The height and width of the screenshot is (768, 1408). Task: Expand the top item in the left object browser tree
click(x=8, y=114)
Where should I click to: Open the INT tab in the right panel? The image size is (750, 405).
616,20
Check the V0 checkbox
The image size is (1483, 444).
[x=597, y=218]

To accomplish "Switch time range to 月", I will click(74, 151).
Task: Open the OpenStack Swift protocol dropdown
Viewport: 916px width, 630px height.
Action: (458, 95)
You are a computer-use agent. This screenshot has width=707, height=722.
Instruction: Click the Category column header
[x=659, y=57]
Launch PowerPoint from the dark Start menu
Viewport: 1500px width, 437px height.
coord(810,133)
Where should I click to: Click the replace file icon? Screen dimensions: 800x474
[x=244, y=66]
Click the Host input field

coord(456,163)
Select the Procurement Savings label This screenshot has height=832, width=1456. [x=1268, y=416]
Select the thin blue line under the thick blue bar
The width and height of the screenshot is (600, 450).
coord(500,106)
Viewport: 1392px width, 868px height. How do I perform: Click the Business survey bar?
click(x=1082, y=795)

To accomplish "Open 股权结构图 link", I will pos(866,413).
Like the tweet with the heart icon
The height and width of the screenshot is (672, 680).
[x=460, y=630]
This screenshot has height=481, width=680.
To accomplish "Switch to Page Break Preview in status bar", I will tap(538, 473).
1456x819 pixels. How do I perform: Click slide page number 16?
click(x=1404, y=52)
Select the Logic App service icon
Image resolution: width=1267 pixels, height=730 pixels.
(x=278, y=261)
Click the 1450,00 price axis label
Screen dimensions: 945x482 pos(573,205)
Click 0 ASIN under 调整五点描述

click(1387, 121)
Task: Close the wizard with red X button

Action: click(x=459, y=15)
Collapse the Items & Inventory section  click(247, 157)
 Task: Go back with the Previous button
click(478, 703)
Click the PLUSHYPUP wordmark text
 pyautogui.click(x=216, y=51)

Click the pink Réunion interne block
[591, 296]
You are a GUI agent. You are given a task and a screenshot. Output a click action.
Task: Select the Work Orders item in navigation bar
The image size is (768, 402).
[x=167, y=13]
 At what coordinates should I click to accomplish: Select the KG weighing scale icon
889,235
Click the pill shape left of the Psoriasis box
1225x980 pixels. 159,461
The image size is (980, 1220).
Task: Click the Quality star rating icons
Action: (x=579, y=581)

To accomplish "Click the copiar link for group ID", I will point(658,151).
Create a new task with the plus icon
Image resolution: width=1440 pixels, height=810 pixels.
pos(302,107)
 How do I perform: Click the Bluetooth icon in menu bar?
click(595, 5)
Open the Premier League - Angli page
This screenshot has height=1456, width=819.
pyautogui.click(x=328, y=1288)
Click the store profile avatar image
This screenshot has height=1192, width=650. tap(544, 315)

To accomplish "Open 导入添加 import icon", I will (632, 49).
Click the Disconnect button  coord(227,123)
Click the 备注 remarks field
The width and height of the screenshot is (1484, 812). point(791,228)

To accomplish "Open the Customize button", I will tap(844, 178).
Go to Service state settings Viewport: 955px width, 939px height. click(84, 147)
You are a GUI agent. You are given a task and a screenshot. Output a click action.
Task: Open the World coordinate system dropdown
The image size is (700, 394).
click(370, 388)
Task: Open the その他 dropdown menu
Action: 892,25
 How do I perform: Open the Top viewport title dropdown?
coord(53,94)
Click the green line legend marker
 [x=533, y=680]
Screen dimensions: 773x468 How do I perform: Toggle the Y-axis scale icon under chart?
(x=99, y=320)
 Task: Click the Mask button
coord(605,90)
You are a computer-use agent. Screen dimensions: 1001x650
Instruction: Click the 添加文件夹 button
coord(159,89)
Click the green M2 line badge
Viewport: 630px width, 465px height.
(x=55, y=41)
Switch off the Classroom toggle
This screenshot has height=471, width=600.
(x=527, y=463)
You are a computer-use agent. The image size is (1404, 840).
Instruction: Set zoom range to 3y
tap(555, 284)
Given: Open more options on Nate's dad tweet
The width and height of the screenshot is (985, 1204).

------------

## DIRECTIONS FOR THIS TASK
Word for word, reproduce every record shown above.

## EXPECTED ANSWER
The height and width of the screenshot is (768, 1408). Task: Expand the top item in the left object browser tree
click(x=8, y=114)
Where should I click to: Open the INT tab in the right panel? The image size is (750, 405).
616,20
Check the V0 checkbox
The image size is (1483, 444).
[x=597, y=218]

To accomplish "Switch time range to 月", I will click(74, 151).
Task: Open the OpenStack Swift protocol dropdown
Viewport: 916px width, 630px height.
Action: (458, 95)
You are a computer-use agent. This screenshot has width=707, height=722.
Instruction: Click the Category column header
[x=659, y=57]
Launch PowerPoint from the dark Start menu
Viewport: 1500px width, 437px height.
coord(810,133)
Where should I click to: Click the replace file icon? Screen dimensions: 800x474
[x=244, y=66]
Click the Host input field

coord(456,163)
Select the Procurement Savings label This screenshot has height=832, width=1456. [x=1268, y=416]
Select the thin blue line under the thick blue bar
The width and height of the screenshot is (600, 450).
coord(500,106)
Viewport: 1392px width, 868px height. How do I perform: Click the Business survey bar?
click(x=1082, y=795)

To accomplish "Open 股权结构图 link", I will pos(866,413).
Like the tweet with the heart icon
The height and width of the screenshot is (672, 680).
[x=460, y=630]
This screenshot has height=481, width=680.
To accomplish "Switch to Page Break Preview in status bar", I will tap(538, 473).
1456x819 pixels. How do I perform: Click slide page number 16?
click(x=1404, y=52)
Select the Logic App service icon
Image resolution: width=1267 pixels, height=730 pixels.
(x=278, y=261)
Click the 1450,00 price axis label
Screen dimensions: 945x482 pos(573,205)
Click 0 ASIN under 调整五点描述

click(1387, 121)
Task: Close the wizard with red X button

Action: click(x=459, y=15)
Collapse the Items & Inventory section  click(247, 157)
 Task: Go back with the Previous button
click(478, 703)
Click the PLUSHYPUP wordmark text
 pyautogui.click(x=216, y=51)

Click the pink Réunion interne block
[591, 296]
You are a GUI agent. You are given a task and a screenshot. Output a click action.
Task: Select the Work Orders item in navigation bar
The image size is (768, 402).
[x=167, y=13]
 At what coordinates should I click to accomplish: Select the KG weighing scale icon
889,235
Click the pill shape left of the Psoriasis box
1225x980 pixels. 159,461
The image size is (980, 1220).
Task: Click the Quality star rating icons
Action: (x=579, y=581)

To accomplish "Click the copiar link for group ID", I will point(658,151).
Create a new task with the plus icon
Image resolution: width=1440 pixels, height=810 pixels.
pos(302,107)
 How do I perform: Click the Bluetooth icon in menu bar?
click(595, 5)
Open the Premier League - Angli page
This screenshot has height=1456, width=819.
pyautogui.click(x=328, y=1288)
Click the store profile avatar image
This screenshot has height=1192, width=650. tap(544, 315)

To accomplish "Open 导入添加 import icon", I will (632, 49).
Click the Disconnect button  coord(227,123)
Click the 备注 remarks field
The width and height of the screenshot is (1484, 812). point(791,228)

To accomplish "Open the Customize button", I will tap(844, 178).
Go to Service state settings Viewport: 955px width, 939px height. click(84, 147)
You are a GUI agent. You are given a task and a screenshot. Output a click action.
Task: Open the World coordinate system dropdown
The image size is (700, 394).
click(370, 388)
Task: Open the その他 dropdown menu
Action: 892,25
 How do I perform: Open the Top viewport title dropdown?
coord(53,94)
Click the green line legend marker
 [x=533, y=680]
Screen dimensions: 773x468 How do I perform: Toggle the Y-axis scale icon under chart?
(x=99, y=320)
 Task: Click the Mask button
coord(605,90)
You are a computer-use agent. Screen dimensions: 1001x650
Instruction: Click the 添加文件夹 button
coord(159,89)
Click the green M2 line badge
Viewport: 630px width, 465px height.
(x=55, y=41)
Switch off the Classroom toggle
This screenshot has height=471, width=600.
(x=527, y=463)
You are a computer-use agent. The image size is (1404, 840).
Instruction: Set zoom range to 3y
tap(555, 284)
Given: Open more options on Nate's dad tweet
The width and height of the screenshot is (985, 1204).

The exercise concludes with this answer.